I begin by constructing a paper pattern to the scale of the planned maquette.

When all the details of construction and movement repertoire have been worked out, I transfer the component shapes to coloured paper and begin rendering in pencil.

The rendered papers are glued to card, trimmed and fitted with brads on the backs. Holes are made where required to receive the brads. When maquettes are assembled, these attachment-points don’t show on the fronts of them.

Gradually, piece by piece, Gringolet appears.

14 thoughts on “The Making of Gringolet: part 1

  1. Dreamt of Gringolet and Sir G last night as a kind of centaur, and so I Googled Gringolet just now and found your Part I and Part 2. How charming! Now I have something wonderful to peruse this morning! Thank you so much for posting these pictures, Clive–and for taking the time to describe your thoughts in the making.

  2. Clive I would love to see the back –the cams you talk about! I love it that he’s ready for an animation or live performance…a hoofer (so to speak-that means a dancer doesn’t it)

    • I’ll need to figure out how to do that. The backs of the maquettes are as layered as the fronts, and the cams and extension bars get sandwiched behind other elements, so they don’t show. I’ve even dissected maquettes in order to take photographs to show the workings for an Artlog post, but on the few occasions I’ve tried, it makes no visual sense at all. (Not helped by the fact that the backs are all made out of black card.)

      The reality is that I improvise the whole process as I work, checking joints before committing to fixing them, and even I have difficulty in understanding how some of the maquettes work after the event. With the horse, I took the paper pattern apart in order to reproduce it in heavier card with a finished render, and then had the devil’s own job putting it back together again!

  3. Thank you again, Clive:
    All your horses are great. This one is a beauty. And he looks loyal and brave. The only thing I do not like about him, is his name; Gringolet. I know the name is not your fault, as it is the name Gawain’s faithful horse is given in the poem. But Gringolet sounds a bit too much like the french word ‘Gringalet’, which describes someone too immature and too weak, with not enough muscle or character to be a proper Knight’s Companion Horse… I know this can’t be helped, though. But in my head, I shall call him a real horse name, like Zeus, or Aldebaran, or Fire…

    • Alas, Maria, he is called what he is called, thought I think it fine for you to have a secret, pet name for him. I think ‘Aldabaran’ is rather splendid.
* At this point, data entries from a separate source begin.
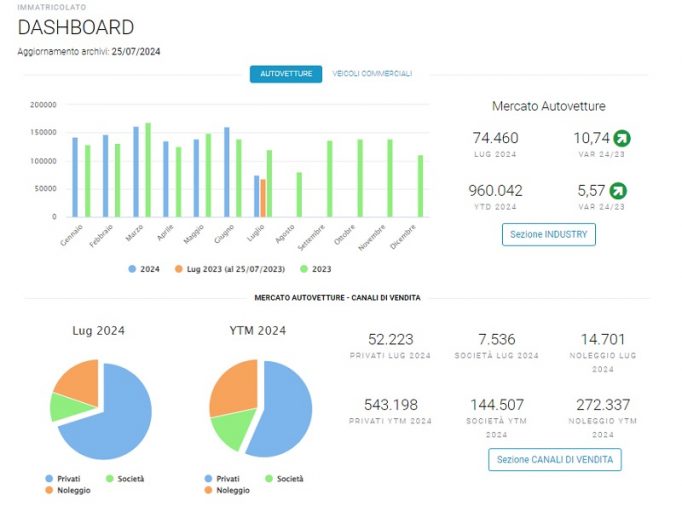Toggle Noleggio legend under YTM 2024 pie
Screen dimensions: 682x512
227,490
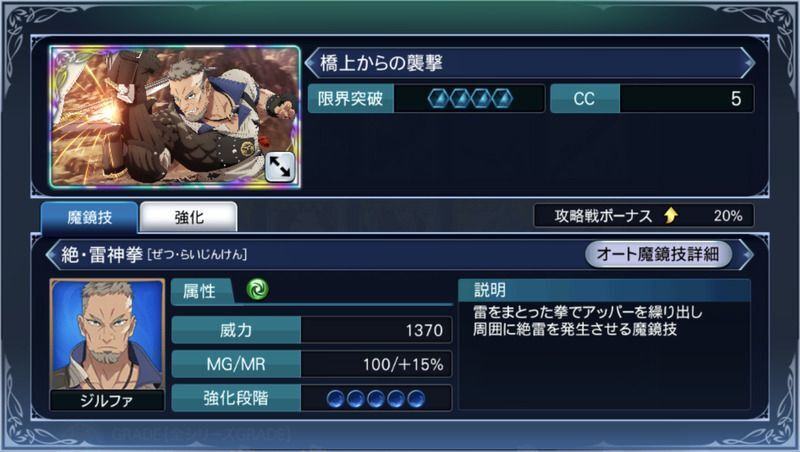Click the green wind element icon
This screenshot has width=800, height=452.
pyautogui.click(x=257, y=289)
But it’s interesting that you mention the name ‘Fire’, because when I was a boy, I rode a black gelding that was not mine, but had he been, I would have re-named him ‘Hephaistos’!

  4. I fell in love with your horses, when I curated the board on “Dark Movements” at Pinterest and wrote about the exhibition at the Artlog. You breathe character and life into your portrayals of these beautiful creatures and Gringolet is no exception.

    Gringolet is Gawain’s companion on his perilous quest to The Green Chapel, so I think it is important to capture the relationship between knight and horse. You have more than succeeded in this with your maquettes, which in your hands become much more than compositional aids. It will be exciting to see how this all translates into print.